Stretching from Halifax, east toward Cape Breton, along the coast of Nova Scotia, was the Eastern Shore Road. This road roughly followed the coast, touching the head waters of the many bays and harbours, then cutting through deep woods when it crossed overland to the next harbour. Rarely did the road skirt the Atlantic Ocean itself.

This road was a dirt track just wide enough to allow two cars or wagons to pass. It meandered around major hills, ridges, swamps and other obstacles. The road probably grew from earlier trails for walking and horses; eventually enlarged to take wagons pulled by horses or oxen. By the 1930's there were added cars and trucks. With the help of dynamite, the road had been built by man and horse power. Such a road was a growing thing, continually being rerouted over short distances, being widened, being repaired, or being regravelled. Frost and rain were yearly menaces, resulting in mud, washouts, land slides, deep holes,etc. Work on the roads was a major source of the scarce dollar. Control of the funds was much desired by the local politician as it gave him power - patronage was very much alive in rural Nova Scotia.

Such a road was not the only means of communication; in the 1930's there was still also the sea. For generations each major harbour had a Government Wharf to service the boats that went up & down the coast taking passengers and freight. Originally there had only been this sea commerce to connect communities with each other and the outside world. But over the years the roads connected communities, and as they were lengthened and upgraded, as cars and trucks increased, dependence on the sea for contact with the outside world became less important. Yearly it was dwindling away. In the 1930's passengers, rarely, if ever, went by sea anymore from Jeddore to Halifax, but major freight still came and went by sea; and the Government Wharves were kept in good repair.

About sixty miles from Halifax on this Eastern Shore Road, was Jeddore Harbour. It was a large harbour with a narrow entrance to the Atlantic Ocean. But it was not a harbour for large ships, because it was shallow over large areas with the deep channels edged by mud flats which were exposed at low tide. Only the pulpwood boats and the oil tankers regularly took on the challenge of navigating Jeddore Harbour.

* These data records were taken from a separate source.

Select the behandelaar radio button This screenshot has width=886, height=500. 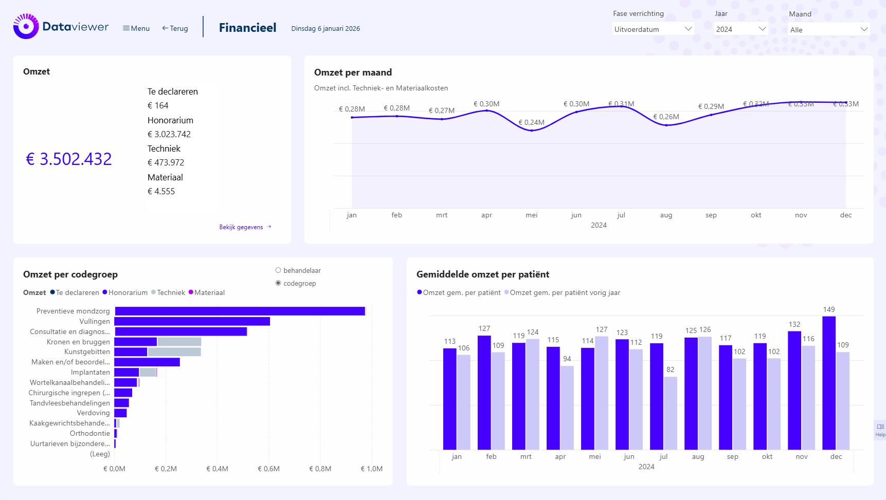pyautogui.click(x=278, y=270)
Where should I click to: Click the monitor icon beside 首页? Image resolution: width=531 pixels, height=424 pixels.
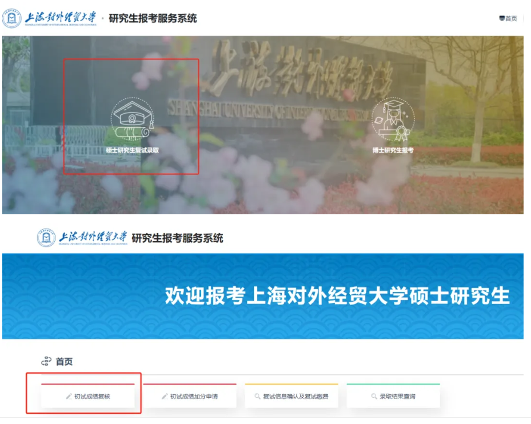point(501,18)
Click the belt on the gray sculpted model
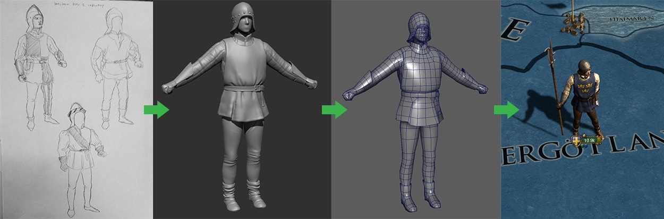Screen dimensions: 664x219 [243, 87]
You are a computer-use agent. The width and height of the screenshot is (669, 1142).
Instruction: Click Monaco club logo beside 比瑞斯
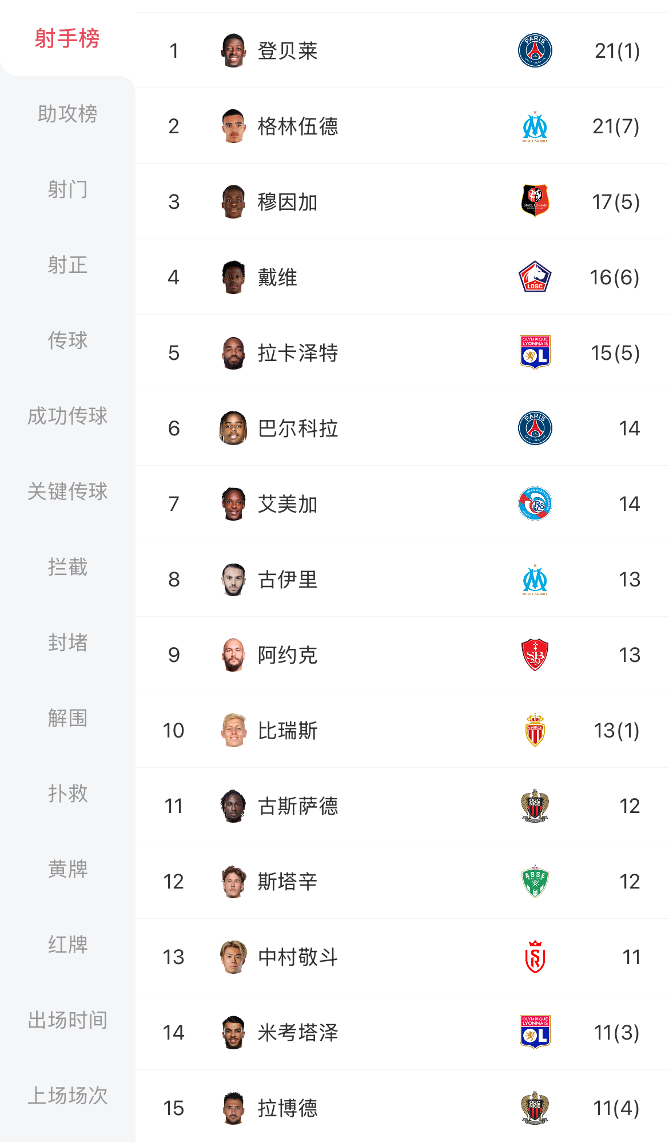point(535,730)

The Eastern Shore Road ran along the head of this harbour, through the communities of Musqudoboit Harbour, Head Jeddore and Oyster Pond. Turning south off the main road, down each side of the harbour, to the communities of West and East Jeddore, were even smaller dirt roads. These followed the harbour shores to their lower reaches at or near the Atlantic Ocean itself. The East Jeddore Road ended more or less like a driveway to the last house.

Our house was half way down this East Jeddore road, which was a narrow, up-and-down, round-about road; sometimes deep in woods, at other times right beside the water,but often looking down on or running beside houses, fields and harbour.

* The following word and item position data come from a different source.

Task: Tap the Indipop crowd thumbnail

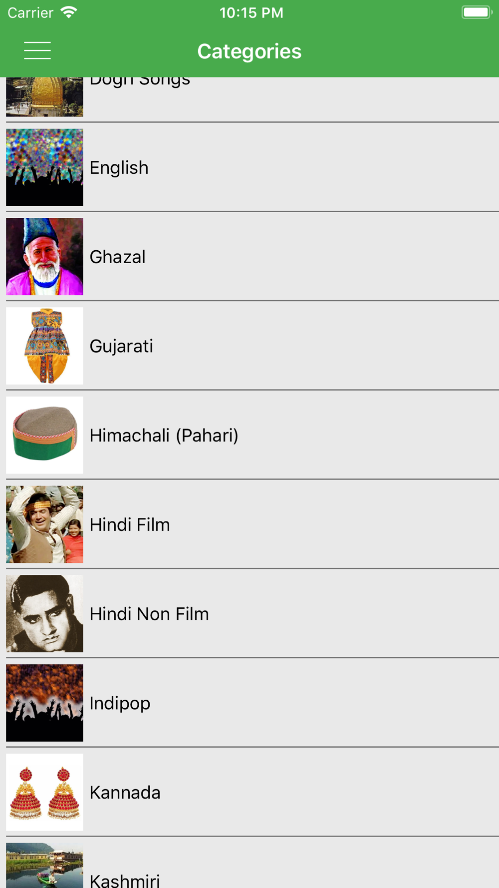Action: 44,703
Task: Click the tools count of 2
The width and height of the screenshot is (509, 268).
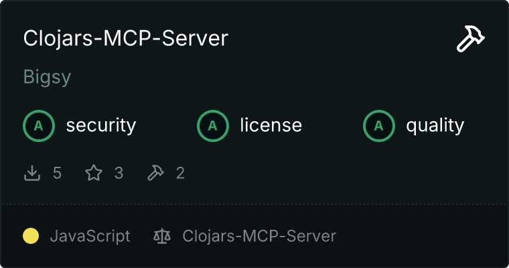Action: (180, 173)
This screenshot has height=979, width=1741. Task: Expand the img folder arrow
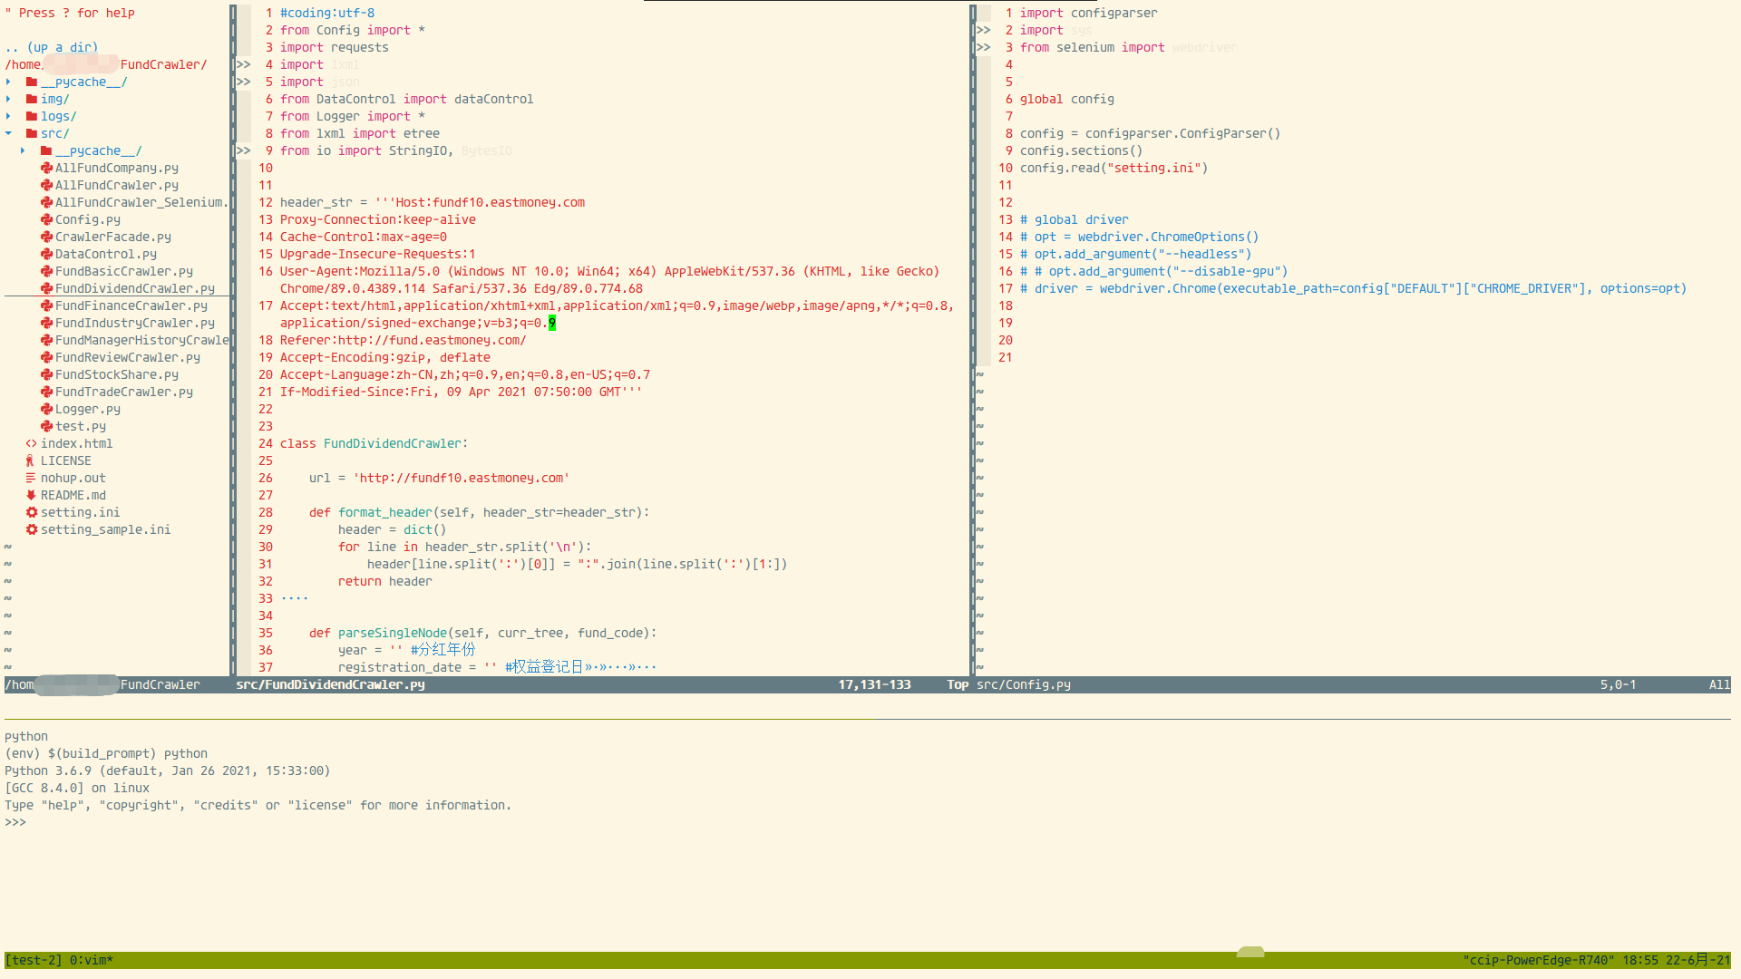[x=8, y=99]
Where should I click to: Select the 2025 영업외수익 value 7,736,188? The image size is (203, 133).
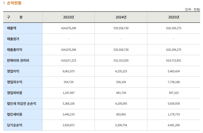coord(174,82)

But here also the road had not originally been the chief means of communication. Even in the 1930's, most houses were near or on the harbour with a wharf or at least a slipway for their own or visitors' boats. In earlier times, people had fished for a living from all over the harbour, but by the 1930's the fishing community was mainly near the harbour entrance and near the Government Wharf, which was on Bakers Point. All commercial fishing was done out in the Atlantic, so the nearer to the harbour entrance, the less daily travel time going to and fro. These fishing families for their livelihood had to maintain a good wharf with their fish sheds. But by the 1930's, the wharves belonging to the non-fishing families, as my father and grandfather, had begun to deteriorate and each passing winter took its toll. Some wharves had already gone, but the supporting log piles remained.

So the East Jeddore Road connected scattered homes for much of its distance. Homesteads where mixed or subsistance farming was carried on; fields, pastures and woods came and went along the road. But at the southern end was Lower East Jeddore, a community with houses quite close together, each with fish houses or sheds and wharves; here fields and pastures were of secondary interest. The activity centered around the wharves and the fishing boats.

In Lower East Jeddore there were a store or two, a school, a church and the post office. Here was the Government Wharf. After quite a wide bay in from the ocean, the harbour took a sharp turn through a narrow entrance opening into the hugh expanse of Jedore Harbour beyond. Across this narrow entrance from Lower East Jeddore, was Lower West Jeddore, also a relatively close packed fishing community. On a spit of sand, Marsh Point, at the narrows in West Jeddore, was a fish factory, which by the mid 1930's was in ruins, and slowly breaking up over the years with each heavy tide and storm. The last parts to go were the piles wedged deep in the sand upon which the plant had rested.

The East Jeddore Road beyond the fishing community, passed again through scattered farms until land's end, the road's end, and the Atlantic Ocean.

So the communities and families in the 1930's used water and road for commerce and for socializing, both within Jeddore Harbour and for connection to the wider world, mainly Halifax.